The Vampire Diaries - The Turning Point (1.10)

Après avoir lu le journal d’un ancêtre Gilbert, Jeremy se remet à dessiner – un hobby arrêté après le décès de ses parents. Sheriff Forbes apprend à Damon qu’une autre attaque vampirique a eu lieu et lui offre la possibilité de traquer le tueur. Elena essaie de convaincre Stefan de rester.

Comme le précédent épisode, ce Turning Point possède son lot de scènes mal agencées, où il faut distribuer des informations au détriment d’une cohésion plus abouti.

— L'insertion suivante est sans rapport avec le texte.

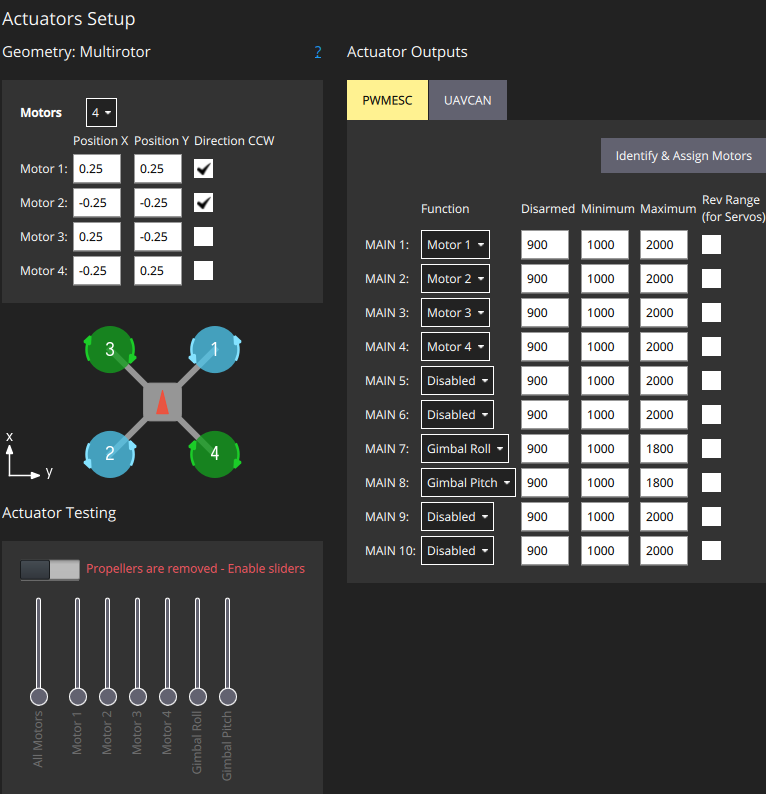Switch to the UAVCAN tab

coord(468,100)
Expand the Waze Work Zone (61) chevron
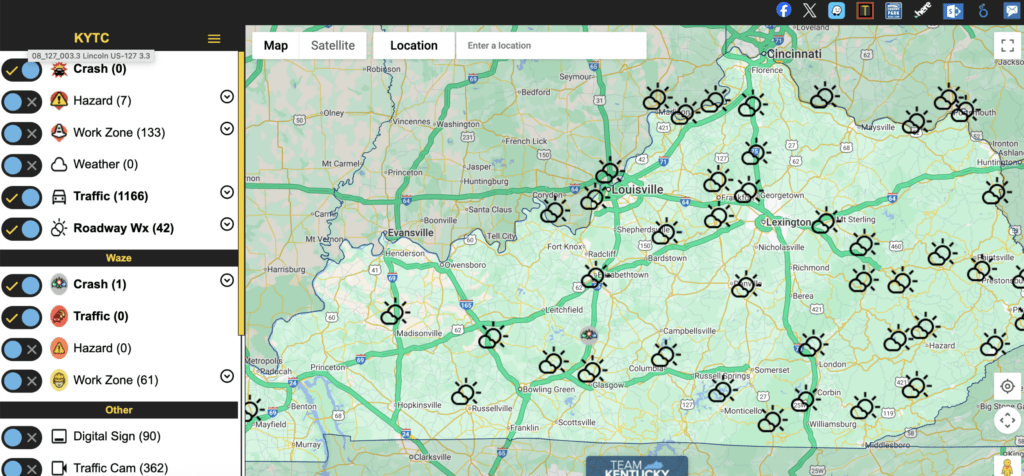1024x476 pixels. coord(227,377)
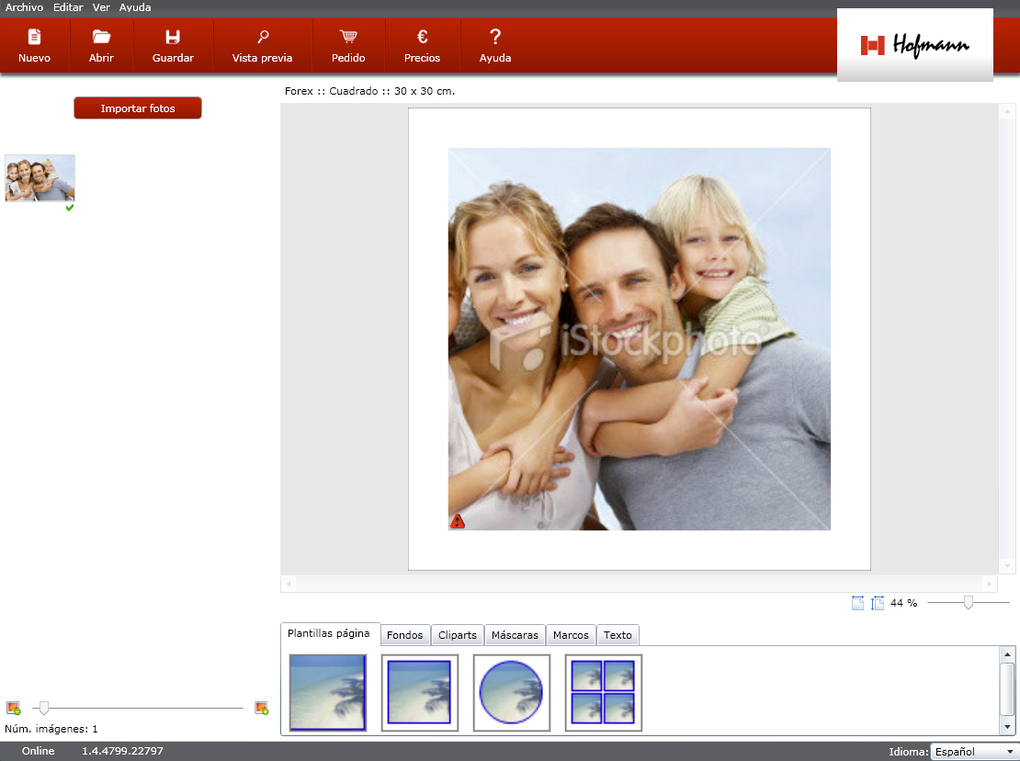Click the decrease thumbnail size icon
This screenshot has height=761, width=1020.
point(13,708)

Le problème a l’avantage de ne pas s’étaler sur la durée, mais il est évident qu’en ce moment, Vampire Diaries met en place pas mal de choses, tentant de développer un univers plus large, mais peine un peu à le faire bien à cause de certaines restrictions imposées au début du show. Pour faire simple, il faut élargir les horizons d’une mythologie au départ très centré sur les Salvatore et ce n’est pas de tout repos pour l’équipe créatrice.

On laisse pour le coup Bonnie et la sorcellerie de côté, avec une simple évocation pour nous rappeler que cela est bel et bien présent. Au lieu de cela, on opte pour instaurer les premiers éléments de ce qui va assurément permettre de découvrir les loups-garous de Mystic Falls. Les scénaristes jouent donc avec le spectateur, nous faisant opter pour deux choix possibles : le premier, Jeremy, avec la découverte d’un journal de l’un de ces ancêtres presque explicites sur la question, et le second, c’est le revenant Tyler, qu’on pouvait espérer évanoui dans la nature, mais qui n’a donc pas quitté le coin. Tous deux ont pour lien un amour du dessin typiquement télévisuel. Pourquoi y a-t-il toujours des pseudo-artistiques dans les séries télévisées ? On se le demande ! L’un comme l’autre, quoi qu’il arrive, cela ne pourra que permettre au personnage de sortir du cliché dans lequel il est coincé. Au bout du compte, c’est peut-être les deux, et ils finiront par sympathiser en allant hurler sous la lune, qui sait ?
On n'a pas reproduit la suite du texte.